**TASK INSTRUCTIONS:**
1. In the comment thread, list the things the North Texas commenter says people there care about.
2. Transcribe the comment thread from "So the possibilities" to "fly goes away.".
3. According to the comment thread, how much could Activision end up paying for each copy of the game sold if it is found liable for fraud?

— Begin PASSAGE TO READ —

I said no... but I missed and it came out yes.
What you state is wrong, the USPTO could never "fund" such an entity. They are simply a newer form of a patent troll. Why? Because there is money to be made. See how the free market (read: capitalist) approach works so much better than a solely government run (read: socialist) approach?
You have people who have a job and making money independently, with no loss to the government/commonwealth, compared to if the USPTO ran it the government would be spending millions for a much less efficient solution.
While we are one big state of Palin-worshiping Bible-thumping pro-life conservatives, I find the insenuation that those of us from North Texas just want to hunt and fish insulting. We care about cows, oil, airlines and fighter jets here.
Companies seem to think that aggressively asserting their IP rights in writing is the first step towards keeping people from infringing. (Probably not.) Sometimes they seem to think that they're entitled to state those rights in the strongest terms possible, even when it strains the limits of accuracy. It reminds me of the excessive and demonstrably false copyright notices that are spoken over sports broadcasts—I'll pick on the NFL:
This telecast is copyrighted by the NFL for the private use of our audience, and any other use of this telecast or of any pictures, descriptions or accounts of the game without the NFL's consent is prohibited. [emphasis added]
So, for one thing, they are lying by denying the existence of fair use. It's not that any use of the telecast is prohibited, only those uses not permitted under the fair use clause. But that's not as bad as this bullshit about "any [...] descriptions or accounts of the game." Any at all? Including my own? If I'm watching the game on TV and blogging about it, that's illegal?
I hate to suggest picking just one company to make an example of, but... they should make an example of Activision. These are big companies with full-time lawyers. They can afford to not lie.
Man, your reading comprehension is terrible.
There are no actual patents involved in this case, period. There can be no judgement for or against a patent in this case, because there are no patents involved. No patent will be "clarified" accept to say that yes it does exist (or at least its application exists) or no it doesn't, and yes it does apply or no it doesn't apply. That's it. Nothing is going on with the patent itself, at all.
What is involved is a statement of patents pending which, if there were no such patents pending, is fraud.
So the possibilities are as follows:
- The plantif can prove that there were not applications pending for all of the "patent pending" statements on the box, or that the pending patents did not actually apply to the game. If they do, Activision can be hit for fraud and end up paying $500 for each copy of the game they sold.
- The plantif can fail to prove that there were no applications pending for some patent statements or fail to prove that the patents do not apply. In that case, the little fly goes away.
If Activision attempts to "leave it ambiguous" they will almost certainly lose. The burden is on the plantiff, but it's pretty easy to prove just about anything if the defense doesn't fight back.
Security is mostly a superstition... Avoiding danger is no safer in the long run than outright exposure. - Helen Keller
Man, your reading comprehension is terrible.
Indeed. This entire discussion is a rather blatant example of the failure of moderation. Half the people here seem to think we're actually discussing whether a patent is valid or not.
Actually discussing whether or not the large fine makes sense in this day and age, when it's fairly easy to look up patents, is another thing, as is whether or not it should apply if you do it accidentally, and a real discussion we could actually be interesting.

— End PASSAGE TO READ —
— Begin DATASET EXTRACT —

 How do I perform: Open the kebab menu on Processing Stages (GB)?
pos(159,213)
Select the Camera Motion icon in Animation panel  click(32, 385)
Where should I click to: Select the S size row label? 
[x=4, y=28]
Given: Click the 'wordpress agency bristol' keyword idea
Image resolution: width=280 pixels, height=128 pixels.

— End DATASET EXTRACT —

**RESPONSES PER TASK:**
1. cows, oil, airlines, fighter jets

2.
So the possibilities are as follows:
- The plantif can prove that there were not applications pending for all of the "patent pending" statements on the box, or that the pending patents did not actually apply to the game. If they do, Activision can be hit for fraud and end up paying $500 for each copy of the game they sold.
- The plantif can fail to prove that there were no applications pending for some patent statements or fail to prove that the patents do not apply. In that case, the little fly goes away.

3. $500 for each copy of the game sold.